==== MATERIAL FOR THE TASK ====
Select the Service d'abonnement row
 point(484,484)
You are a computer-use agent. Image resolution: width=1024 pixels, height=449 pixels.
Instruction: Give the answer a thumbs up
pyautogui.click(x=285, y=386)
====
Output all of the material exactly.

Select the Service d'abonnement row
 point(484,484)
You are a computer-use agent. Image resolution: width=1024 pixels, height=449 pixels.
Instruction: Give the answer a thumbs up
pyautogui.click(x=285, y=386)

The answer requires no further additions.